Wednesday, April 1, 2009

Tsai reviews The Federalist Papers

The Federalist Papers (1799) is reviewed by Robert L.Tsai, American University.

Beginning in the fall of 1787, a series of pamphlets were published separately in an effort to stimulate popular support for ratification of the proposed Constitution; counter-publications soon followed; and a rich debate ensued. These documents have now been published in a single edited volume, making it available to researchers, activists, and amateur political theorists. Now everyone can pull out his or her own copy of the Federalist Papers to dispute some arcane point of constitutional law or history. Unfortunately, this is about the most that can be said in favor of the new volume.1

The bad news is that the writings themselves are mostly indecipherable. There is some effort to draw on classical republican thought, but most of it is gibberish and gets Rousseau horribly wrong (it would take me too long to get into this).2 Purely from the standpoint of the art of persuasion, the authors’ incessant references to "the people" are both distracting and self-defeating: "My people" think this and are correct because they are full of virtue; "your people" show no semblance of proper upbringing and keep misconstruing what "my people" are saying. It’s all too hard to keep track of.

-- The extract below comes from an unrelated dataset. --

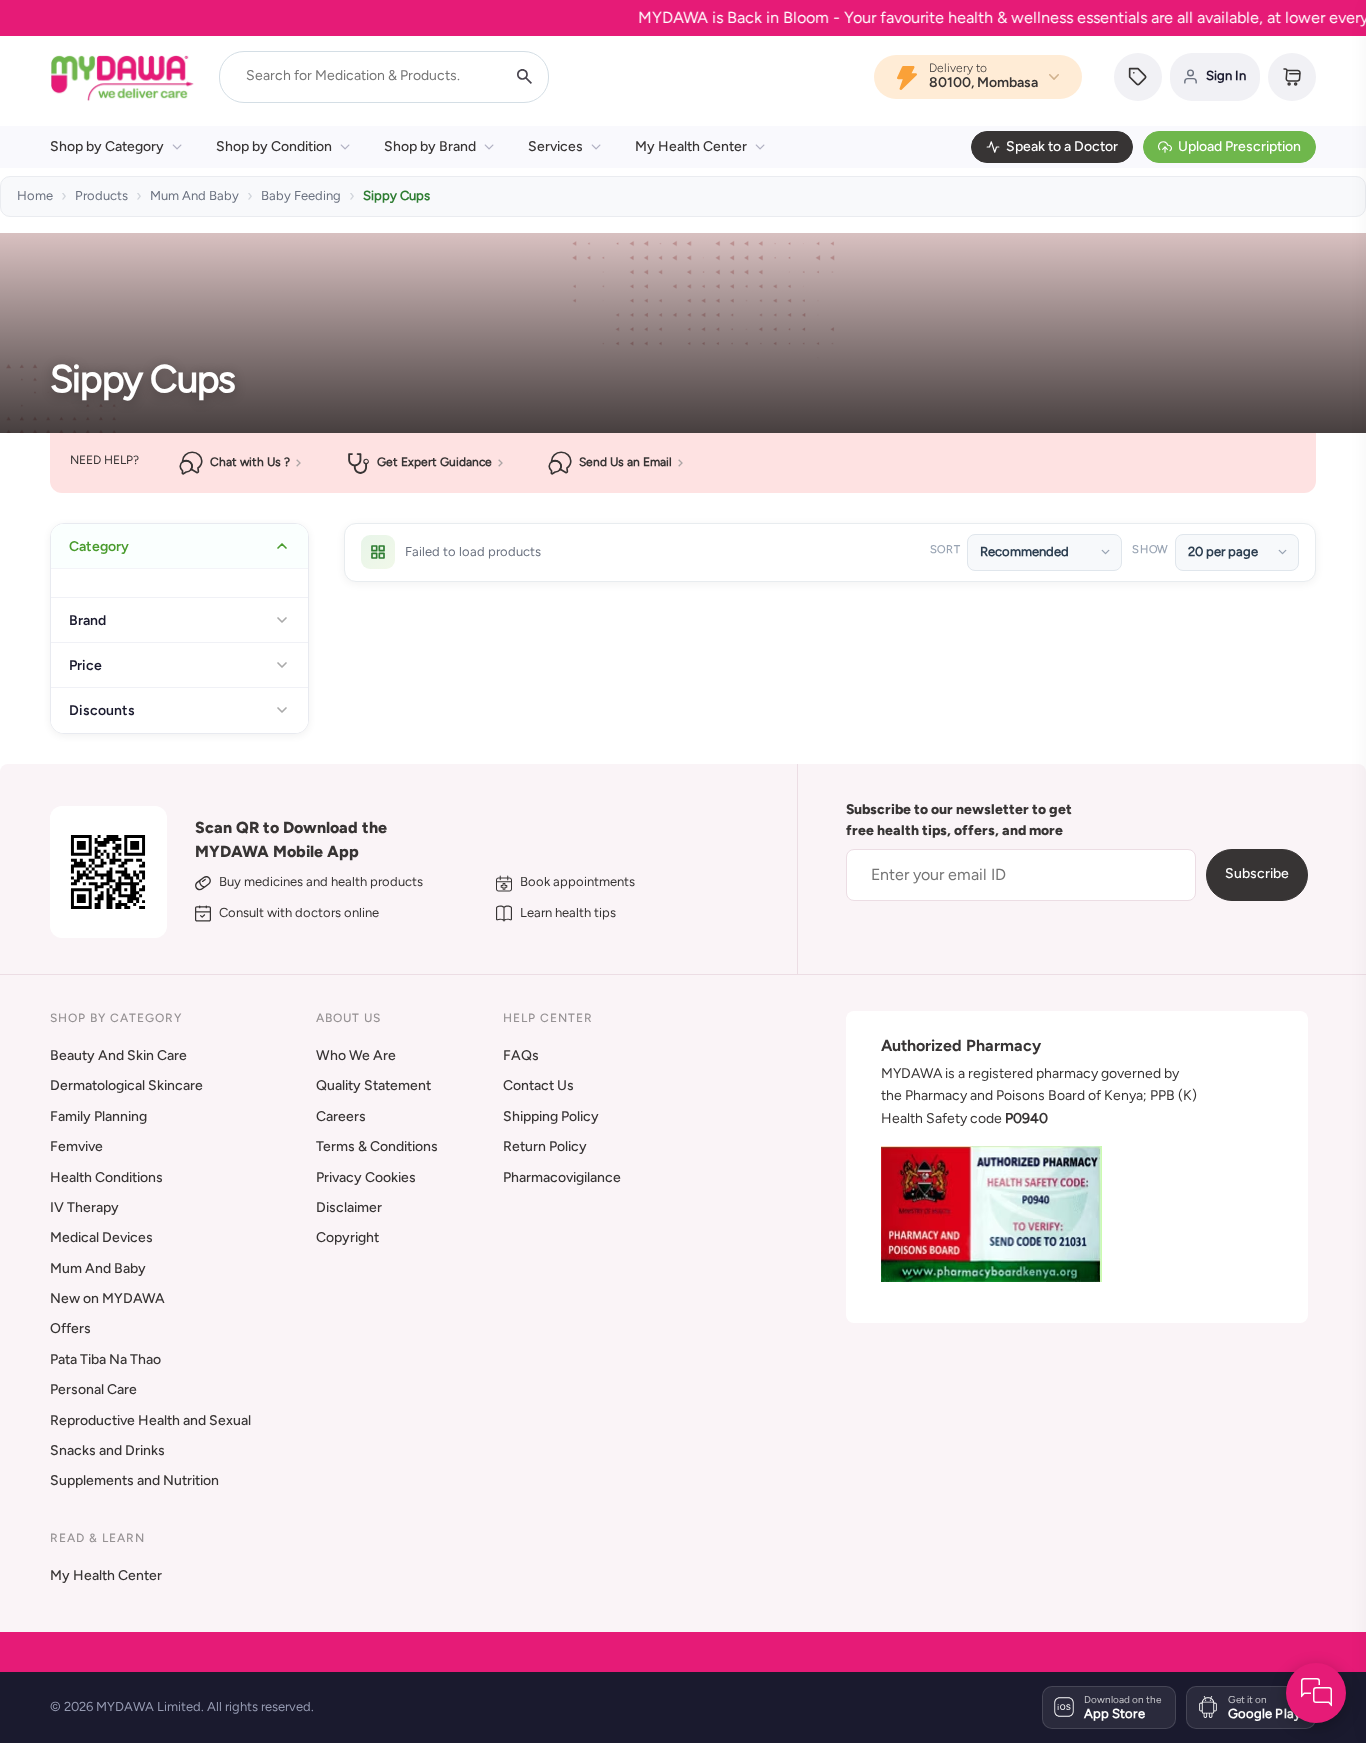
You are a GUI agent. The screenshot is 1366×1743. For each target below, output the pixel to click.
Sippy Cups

I wish that were all. The Federalists’ ideas are marred by a basic flaw: they are creatures of their time. But ideas cannot ever be fully separated from the rich context in which they arose.3

What more need be said? One has to wonder what was going on in the head of the editor who thought this volume was a good idea.

As I read, certain details fell by the wayside as I honed in on a central question that might yield the secrets of this tome: Who is "Publius"? The name is obviously shorthand for a man, or a conglomeration of men, likely white and almost certainly of the heterosexual persuasion. Come on! "Publius" talks to "Brutus," and occasionally someone named "Cato" or "Federal Farmer" chimes in. Where is "Prisca" or "Junia"? Where are "Pasion" and "Onesimus"? The entire exercise is little more than nostalgia for an ancient men’s club. Some may find it unfair to judge the authors’ ideas by our own modern ones, but I won’t let that stop me (How else am I going to fill this space?).

Let me say something about the substance of the book.4 The authors’ defense of the presidency is most ridiculous of all. It says of the newly created office: "if . . . there be a resemblance to the king of Great Britain, there is not less a resemblance to the Grand Seignior, to the khan of Tartary, to the Man of the Seven Mountains, or to the governor of New York."5 What rubbish! If you wish to have a king like other nations, just say so, rather than engage in a kind of mealy-mouthed, "He’s-not-a-king-but-at-least-he’s-not-Ghengis-Khan." Later, the authors say that the powers of the office "would exceed that of the Governor of New York." Whew. At least that’s clarified.

One final thought: the book would be impossible to teach. Who has time to read all of these extravagant ideas? Now if the authors could have taken a red pen to their work or if the editor had done us that favor, and perhaps started with papers 32, 42, 51, 78, 81, and 86 instead of 1-2, then perhaps we could have something usable in the classroom. Come to think of it, they could have just skipped the rest.6 I can’t recommend the volume with less enthusiasm. But what do I know? I just teach the stuff.

Notes
1. Granted, I skimmed the preface, stared hard at one or two papers, and thumbed through the rest. I still can’t believe there isn’t a conclusion!
2. Pick a Rousseau scholar, any Rousseau scholar. Truth be told, I don’t really feel like doing this just now.
3. But see Robert L. Tsai, Eloquence and Reason: Creating a First Amendment Culture (2008) (arguing, inter alia, that ideas can be divorced from their moment of origin).
4. Or else this review will never see the light of day.
5. Federalist No. 69.
6. Ira C. Lupu, “The Most-Cited Federalist Papers,” 15 Constitutional Commentary 403 (1998) (arguing that papers 32, 42, 51, 78, and 81 are the most cited by the Supreme Court). I have to cite to at least one work beyond my own. This should do the trick.